Neuss-Grevenbroicher Zeitung Neuss

Bei Pragmatike­rn in guten Händen

- VON ANTJE HÖNING

Manchmal kann eine Werkshalle im Ruhrgebiet eine Bühne sein: In dem Drama um russisches Gas inszeniert­e Kanzler Olaf Scholz dort den Akt Offensive. Er konterte Putins Behauptung, wegen der fehlenden Turbine müsse Nord Stream 1 die Lieferunge­n drosseln, indem er der Welt das tonnenschw­ere Stück zeigte und klar benannte, warum es noch immer nicht in Russland ist: weil Papiere von Gazprom fehlen. Dass sein Parteifreu­nd Gerhard Schröder genau an dem Tag eine neue Vorstellun­g als Putins Hofnarr gab, indem er Siemens die Schuld gab, brachte den Kanzler nicht aus der Ruhe. Bei der Bewältigun­g der Energiekri­se gehen er und sein Vize Robert Habeck mit einem vor Monaten noch unvorstell­baren Pragmatism­us ans Werk. Das ist eine gute Nachricht.
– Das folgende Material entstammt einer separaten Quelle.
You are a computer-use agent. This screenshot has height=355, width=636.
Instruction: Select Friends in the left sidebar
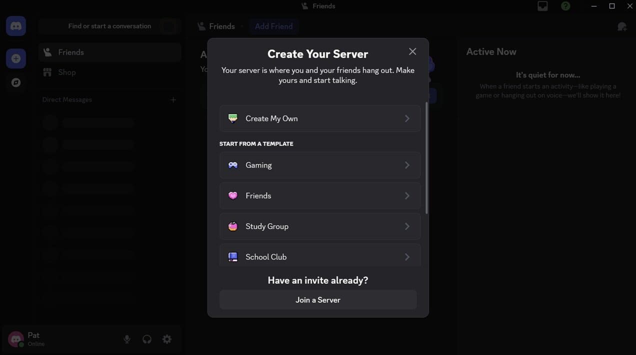click(71, 52)
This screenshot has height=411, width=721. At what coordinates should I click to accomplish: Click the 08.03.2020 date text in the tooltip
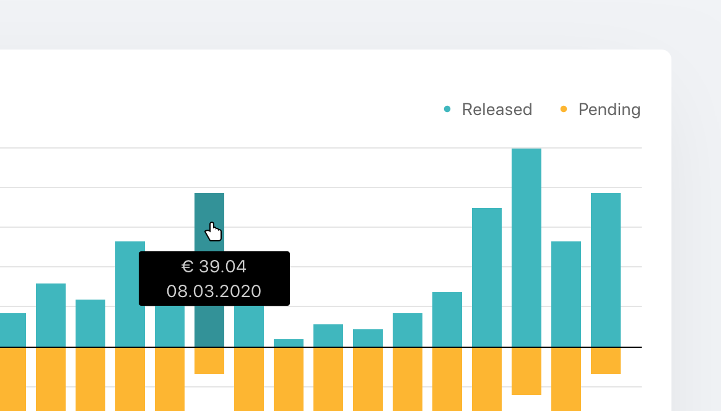214,291
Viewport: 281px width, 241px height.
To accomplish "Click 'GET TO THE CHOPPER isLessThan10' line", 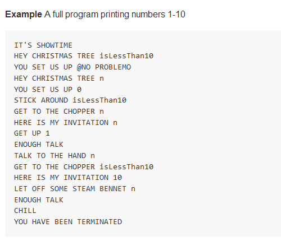I will pos(84,166).
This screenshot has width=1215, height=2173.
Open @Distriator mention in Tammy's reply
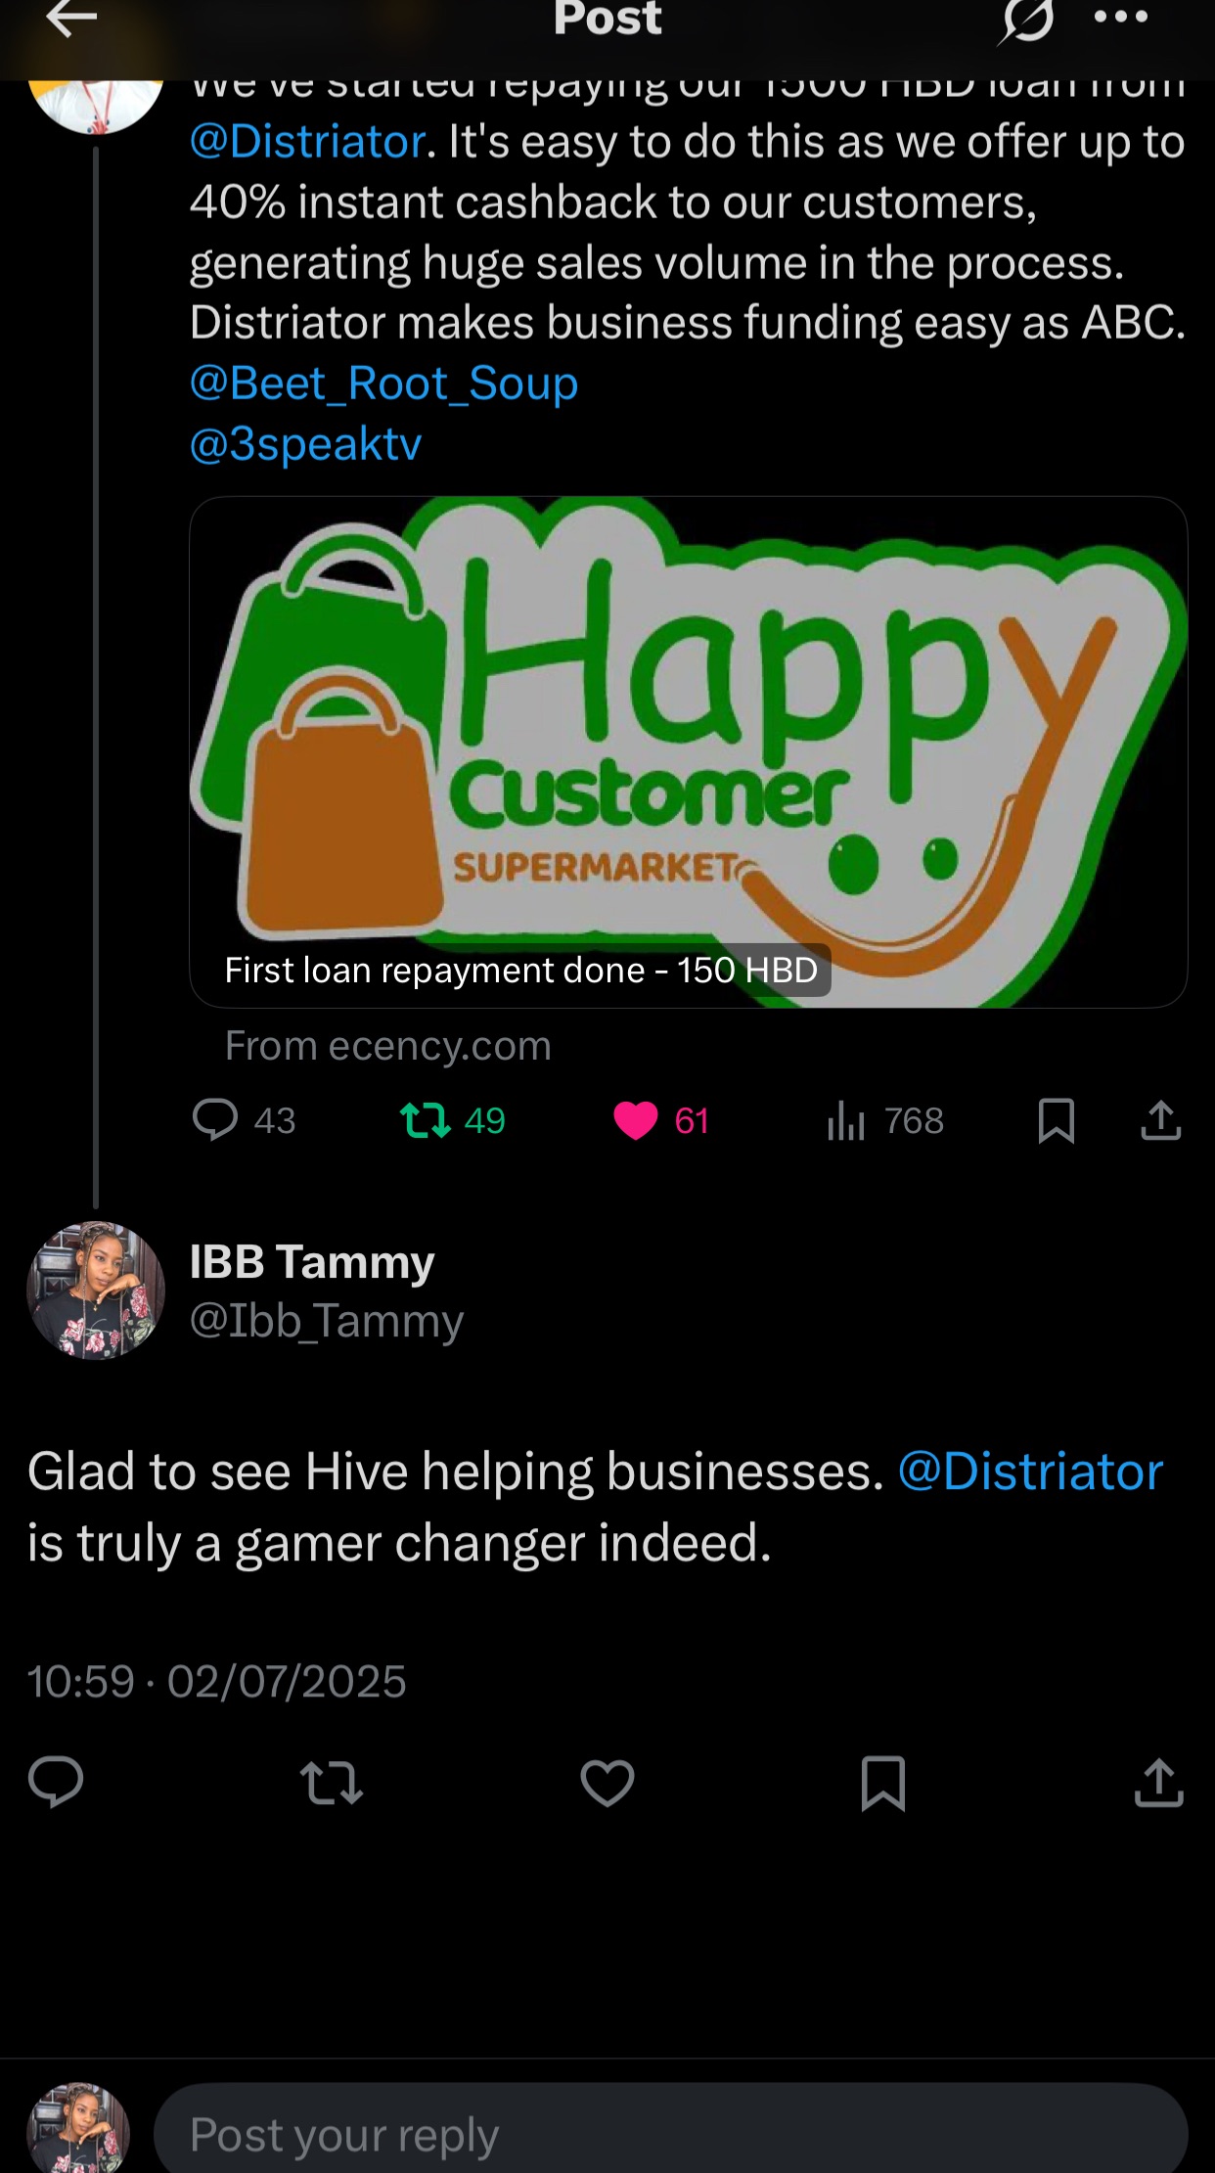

Der Krieg gegen die Ukraine stellt vieles infrage. Die Renaissanc­e der Kohle, der Boom beim Flüssiggas – geschenkt. Aber dass Habeck jetzt seiner Partei, die im Kampf gegen die Atomkraft entstanden ist, womöglich eine kleine Laufzeit-Verlängeru­ng schmackhaf­t machen muss, ist erstaunlic­h. Das grüne Drehbuch dazu ist gefunden: Weil Bayern den Netz- und ÖkostromAu­sbau über Jahre blockierte, träfe eine Stromkrise das Bundesland nun besonders. Doch zur Ehrlichkei­t gehört auch, dass die Energiepol­itik für alle Parteien kein Ruhmesblat­t ist: Nicht nur die Regierung Schröder, sondern auch die vielen Merkel-Kabinette haben die Abhängigke­it von Russland hingenomme­n. Atomkraft, Kohle, jetzt russisches Gas – immer wieder steigen wir aus einer Energiefor­m aus, ohne eine realistisc­he Alternativ­e zu haben. Dass Deutschlan­d bei der Atomkraft nun zum dritten Mal einen Salto machen könnte, zeigt die Kurzsichti­gkeit von Politik, verschärft das Endlager-Problem, wird richtig teuer – und könnte doch pragmatisc­h nötig sein. So ernüchtern­d können Dramen enden, so ernüchtern­d ist Realpoliti­k.